A unique art installation cum street furniture project gracing the front of the Denver Art Museum consists of a block of connected urban furniture that encourages face-to-face interaction – and plays music!
La Musidora® is a colorful and interactive 90-foot-long (27.5m) installation designed by Hector Esrawe and Ignacio Cadena from ESRAWE + CADENA studio, which seeks to continue the successful path of its predecessor pieces: Mi Casa Your Casa® and Los Trompos®. The project has been commissioned by the Denver Art Museum and sits on the esplanade opposite the museum.
The initial inspiration that detonates the conceptual development of the installation is a public piece of urban furniture located in Merida, Mexico — the Chair Tú y Yo or Confidente. This object is made up of two chairs encountered face to face and designed for a couple to look at each other and talk.
Subsequently and as a second design axis, Mexican based ESRAWE + CADENA studio’s intention is to have a dynamic woven piece that explores the idea of swinging, with two clear objectives. First, relaxation. Second, the possibility of an encounter between two people through movement who dialogue to establish a rhythm in common agreement. The third conceptual axis is sound.
The almost 30m linear piece is a metaphor for a great marimba or xylophone. Each of the modules formed by pairs is equipped with a percussion mechanism that activates a system of bells that, when rocking, generates musical notes that go from high to low following the longitudinal direction of the installation.
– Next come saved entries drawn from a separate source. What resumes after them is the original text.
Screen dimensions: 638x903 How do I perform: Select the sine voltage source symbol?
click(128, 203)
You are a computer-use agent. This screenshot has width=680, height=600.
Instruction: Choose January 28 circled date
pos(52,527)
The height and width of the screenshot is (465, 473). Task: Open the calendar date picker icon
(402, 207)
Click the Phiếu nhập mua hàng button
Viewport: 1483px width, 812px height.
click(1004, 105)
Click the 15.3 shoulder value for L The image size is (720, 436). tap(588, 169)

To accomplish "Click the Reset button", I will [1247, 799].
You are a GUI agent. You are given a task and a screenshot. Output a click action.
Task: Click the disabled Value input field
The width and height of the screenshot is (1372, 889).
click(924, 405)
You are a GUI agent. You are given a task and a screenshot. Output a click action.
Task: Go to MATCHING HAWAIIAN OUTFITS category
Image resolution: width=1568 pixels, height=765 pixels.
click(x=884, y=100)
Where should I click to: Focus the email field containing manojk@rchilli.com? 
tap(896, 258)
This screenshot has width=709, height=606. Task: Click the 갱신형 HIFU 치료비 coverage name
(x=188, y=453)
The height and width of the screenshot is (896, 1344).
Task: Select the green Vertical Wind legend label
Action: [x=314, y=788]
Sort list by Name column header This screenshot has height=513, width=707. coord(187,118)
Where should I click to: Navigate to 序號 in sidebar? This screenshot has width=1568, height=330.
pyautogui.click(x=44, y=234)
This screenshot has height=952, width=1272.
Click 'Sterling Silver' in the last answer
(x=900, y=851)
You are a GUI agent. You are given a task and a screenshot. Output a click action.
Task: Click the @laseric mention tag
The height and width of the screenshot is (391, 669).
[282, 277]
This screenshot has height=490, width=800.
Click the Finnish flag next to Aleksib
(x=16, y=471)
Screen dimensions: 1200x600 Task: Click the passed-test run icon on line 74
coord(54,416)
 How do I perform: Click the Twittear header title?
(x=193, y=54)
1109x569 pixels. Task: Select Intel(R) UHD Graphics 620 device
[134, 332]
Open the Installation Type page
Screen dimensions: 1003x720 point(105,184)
The 20 people who are able to experience the piece at the same time can produce sounds in their individuality. Sequentially, they belong to a collective melody that reminds us that we are authentic beings that express in an individual way, but also that belong to a diverse social system that moves in a communal system, all in order to activate a common consciousness that makes us participate in something far greater.